A total of 30–50 RGB images were utilized to generate orthogonal images for two different periods. Then, program codes were implemented to assess the plant density of the entire GSI with multiple components (specifically, bioretention at the back side of the CBEIS building). As shown in Figure 4, the results indicated that the plant density was 75.30% on 27 May 2021, and 74.51% on 28 June 2021.

Normally, there might be slight increase in vegetation growth and plant cover from May to June. However, this study found a slight decrease in plant density, which was attributed to the expansion of a stagnant water area (highlighted in red arrow) and inadequate maintenance of GSIs. In the meantime, expansion of the stagnant area was also observed by visual inspection. The minor differences in plant density may also be attributed to variations in growth stages in the previous study. In the previous study, the impact of growth stage on mean plant counting was investigated and the results indicated the significance of shape and size analysis of corn plant canopies/density on population estimation [20]. In addition, high-resolution imagery has been employed to estimate wheat plant density at early stages in external studies. Thus, growth stage and time point should be considered during the plant density identification. Previous studies have primarily focused on agriculture plants, making this study the first implementation on plants within GSIs. Therefore, this study establishes a framework for estimating plant density within GSIs. These preliminary findings also provide an insight into the performing of future studies to collect additional UAV-images monthly and annually to monitor the real-time changes in plant growth and to identify the necessary proper maintenance plans for the GSIs.

3.3. NDVI for Plant Health

As presented in

Table 3. Ranges of NDVI values for plant conditions [25,29]. Two sets of colors and associated NDVI scales are used to precisely distinguish the plant health conditions of each class (excellent, good, and poor).

Classes	Color	NDVI Scale	Color	NDVI Scale
Excellent		0.67~1.00		0.34~0.67
Good		0.00~0.34		0.00~−0.34
Poor		−0.34~−0.67		−0.67~−1.00

, this study determined NDVI values of plants within the GSIs using the multispectral images obtained from the UAV platform and categorized them into three plant-condition classes: excellent, good, and poor. This classification criterion was adopted, and color scale patterns were modified based on published resources [29,41]. The matching vegetation index color patterns at six levels depicted the three classes along the color scale ranging from −1.0 to 1.0. Additionally, minimal and maximal NDVI values were extracted and classified into classes, as detailed in Table 3. As shown in Figure 5, RGB and NIR images were processed and used to generate NDVI maps. NDVI maps of the bioretention behind the CBEIS building of MSU campus were analyzed for two different time points (May and June in 2021). In these NDVI maps, green represents healthy vegetation, yellow indicates senescent or declining vegetation, orange and brown represent soil and dead vegetation, and red denotes the areas with no vegetation such as water bodies or equipment. For further exploration of the condition of orange and red areas in GSIs where NDVI values were less than 0, it is essential to investigate the presence of long-standing water, as this is a crucial issue affecting GSI performance. The central area of red color in the NDVI map increased from May to June. This was attributed to increased rainfall events in summer leading to stagnant water in the pond in the center area of this bioretention. Stagnant water in a pond not only results in decreased levels of dissolved oxygen, but also fosters the growth of harmful organisms, deteriorates water quality, and adversely affects plant (or grass) health. This observation suggests the need to consider appropriate plants and to replace typical plant and grass in the central area of the GSIs.

STATED EXERCISE | According to the passage on plant density and NDVI in the bioretention, what caused the slight decrease in plant density from May to June?

COLLECTED MATERIAL |

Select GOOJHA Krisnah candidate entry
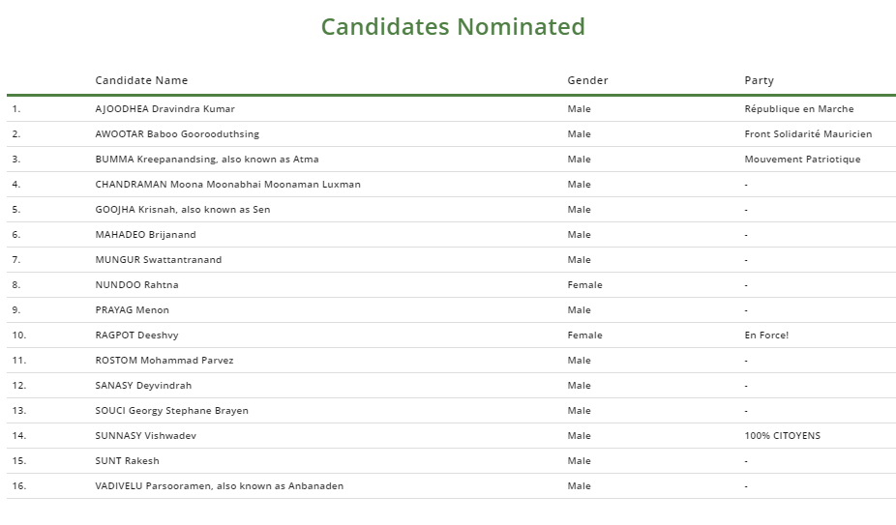This screenshot has width=896, height=525. coord(182,210)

CORRECT RESULT | The expansion of a stagnant water area and inadequate maintenance of the GSIs.